A veces, la vida nos entrega paquetes que no pedimos y que, al abrirlos, nos dejan con el corazón temblando. Esta hermosa y profunda frase de Mary Oliver nos habla de esos momentos de pérdida, de traición o de soledad que se sienten como una caja llena de sombras. Al principio, es imposible ver la luz en medio de tanto vacío. Nos sentimos confundidos, heridos y, sobre todo, con una sensación de injusticia, preguntándonos por qué alguien que amamos pudo dejarnos este peso tan difícil de cargar.
En nuestro día a día, esa oscuridad suele manifestarse en pequeñas grietas de nuestra rutina. Puede ser una ruptura amorosa que nos dejó sin palabras, o quizás un error de alguien en quien confiábamos plenamente. Es natural que intentemos cerrar esa caja con llave y esconderla en lo más profundo de nuestra mente para no sentir el frío de su contenido.

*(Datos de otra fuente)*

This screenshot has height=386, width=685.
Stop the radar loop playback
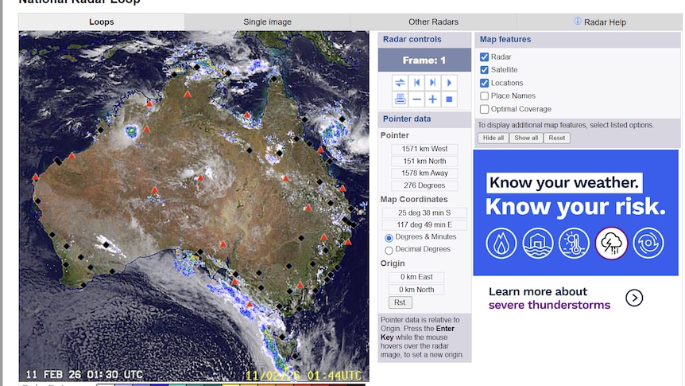(x=449, y=99)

Pasamos mucho tiempo intentando reparar lo que se rompió, sin darnos cuenta de que la oscuridad tiene su propia forma de enseñarnos sobre nuestra propia resistencia.
Recuerdo una vez que me sentía muy pequeña ante un cambio inesperado en mi vida. Sentía que todo lo que había construido se desmoronaba y solo veía sombras donde antes había colores. Me pasé noches enteras tratando de entender el porqué de esa tristeza. Sin embargo, con el paso del tiempo, empecé a notar que esa misma oscuridad me obligó a mirar hacia adentro. Me enseñó a valorar la calma, a aprender a estar conmigo misma y a descubrir una fuerza que no sabía que poseía. Esa caja de sombras, aunque pesada, fue la que me permitió cultivar una luz mucho más auténtica y profunda.

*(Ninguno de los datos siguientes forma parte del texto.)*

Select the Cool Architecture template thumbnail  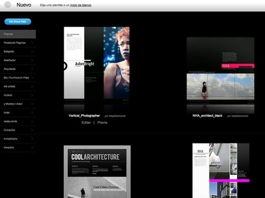pyautogui.click(x=97, y=172)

Entender que la oscuridad es un regalo no significa que el dolor sea algo bueno, sino que es un maestro necesario. La oscuridad nos prepara para apreciar la claridad y nos da la profundidad necesaria para comprender la complejidad del amor y la vida. Sin las noches largas, no sabríamos reconocer el valor de un amanecer. Cada cicatriz es una prueba de que hemos sobrevivido y de que nuestra capacidad de florecer es infinita.
Hoy te invito a que mires esa caja que llevas contigo con un poco más de ternura. No intentes huir de lo que duele, sino intenta observar qué lecciones están intentando susurrarte desde el silencio. ¿Qué parte de ti está creciendo gracias a esta experiencia? Tómate un momento para respirar y permitirte la comprensión. Estoy aquí contigo, recordándote que incluso en la noche más cerrada, siempre hay una semilla de sabiduría esperando a brotar.